═══ Text segment ═══

Re: Logical Replication Custom Column Expression - Mailing list pgsql-hackers

From Stavros Koureas
Subject Re: Logical Replication Custom Column Expression
Date
Msg-id CA+O1jk5VztsmtcUQAG-HLg7o6gbbJuOD7tNiyX4bguN0qOiF+w@mail.gmail.com
Whole thread Raw
In response to Re: Logical Replication Custom Column Expression  (Amit Kapila <amit.kapila16@gmail.com>)
List pgsql-hackers
It's easy to answer this question.

Imagine that in a software company who sells the product and also offers reporting solutions, the ERP tables will not have this additional column to all the tables.
Now the reporting department comes and needs to consolidate all that data from different databases (publishers) and create one multitenant database to have all the data.
So in an ERP like NAV or anything else you cannot suggest change all the code to all of the tables plus all functions to add one additional column to this table, even that was possible then you cannot work with integers but you need to work with GUIDs as this column should be predefined to each ERP. Then joining with GUID in the second phase for reporting definitely will slow down the performance.

In summary:
  1. Cannot touch the underlying source (important)

═══

Please extract, word for word, the part of the mailing list reply above that runs from "Now the reporting" to "all the data.".

═══ Information provided ═══

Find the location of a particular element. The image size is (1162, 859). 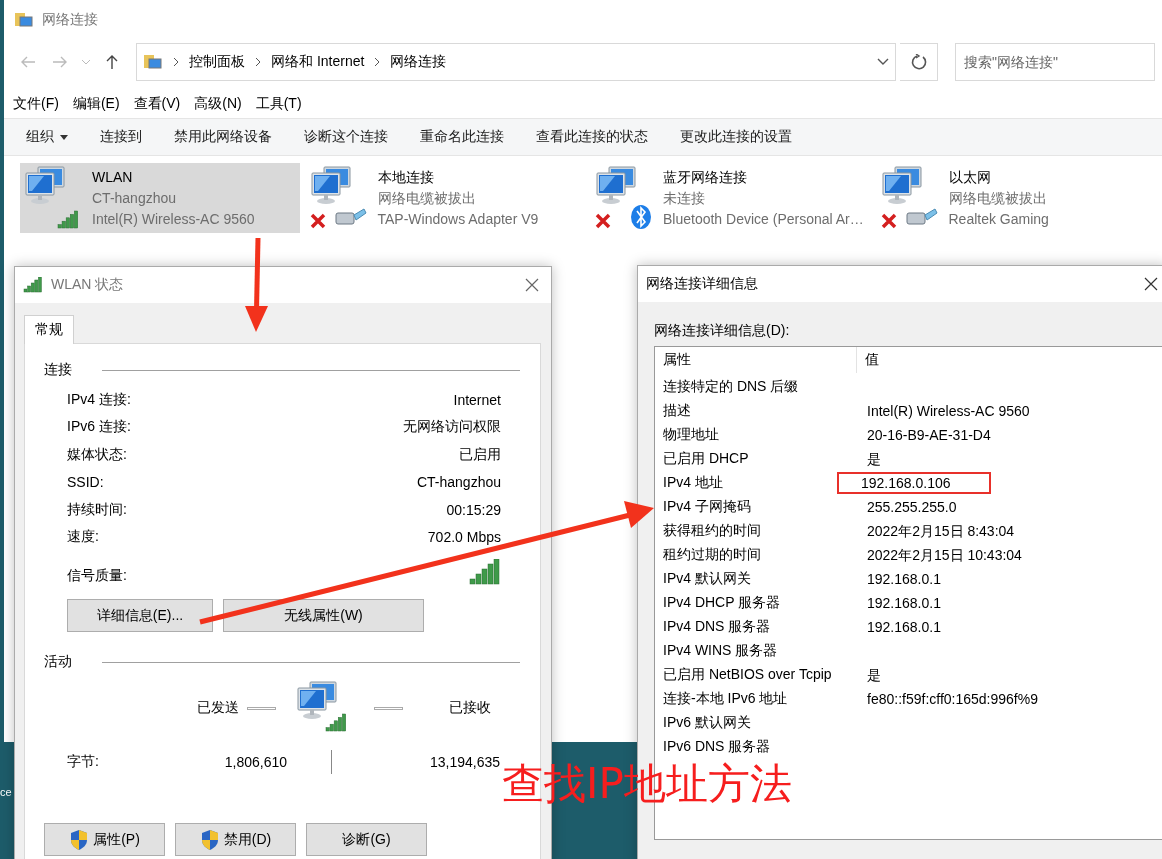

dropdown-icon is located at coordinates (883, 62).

═══
═══ Information provided ═══

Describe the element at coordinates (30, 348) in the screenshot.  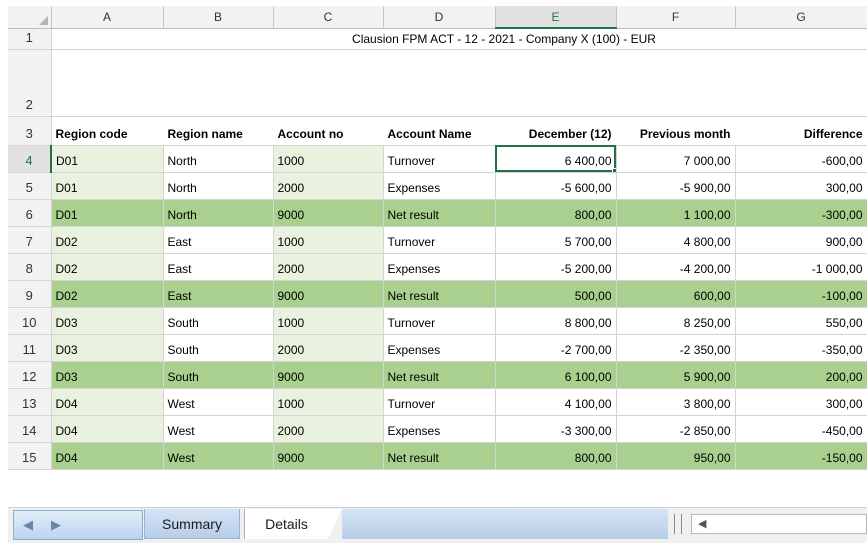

═══
═══ Information provided ═══

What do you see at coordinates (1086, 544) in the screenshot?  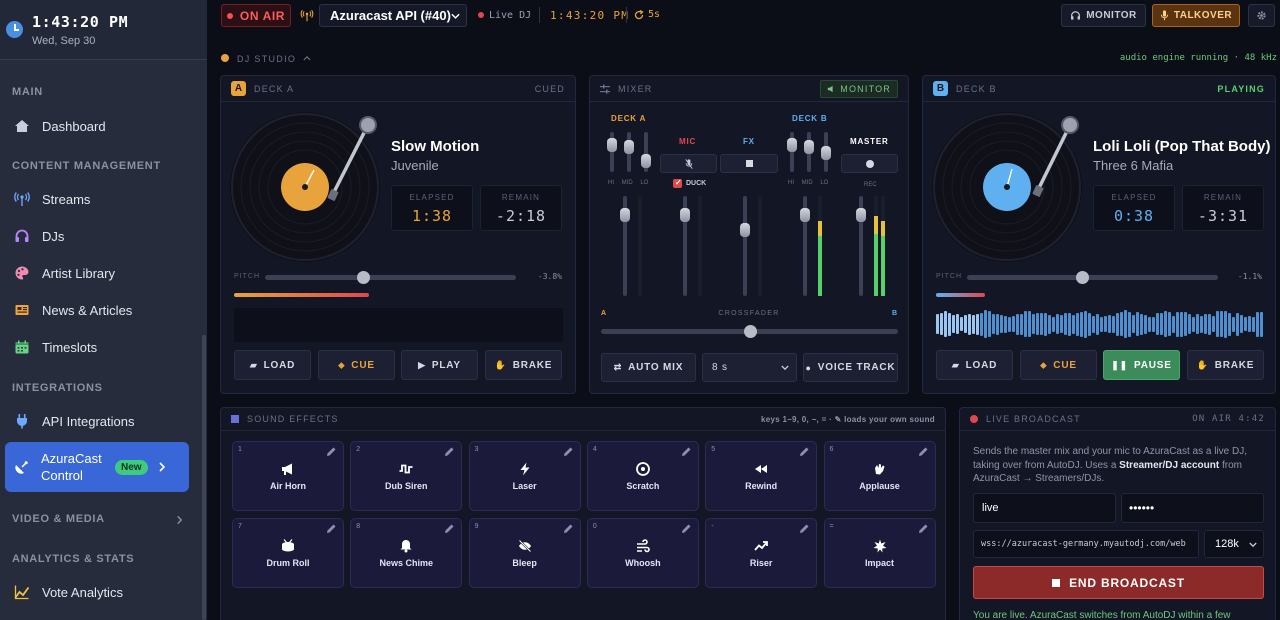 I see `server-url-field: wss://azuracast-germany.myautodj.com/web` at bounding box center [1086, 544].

═══

→ **Response to this task**:
Now the reporting department comes and needs to consolidate all that data from different databases (publishers) and create one multitenant database to have all the data.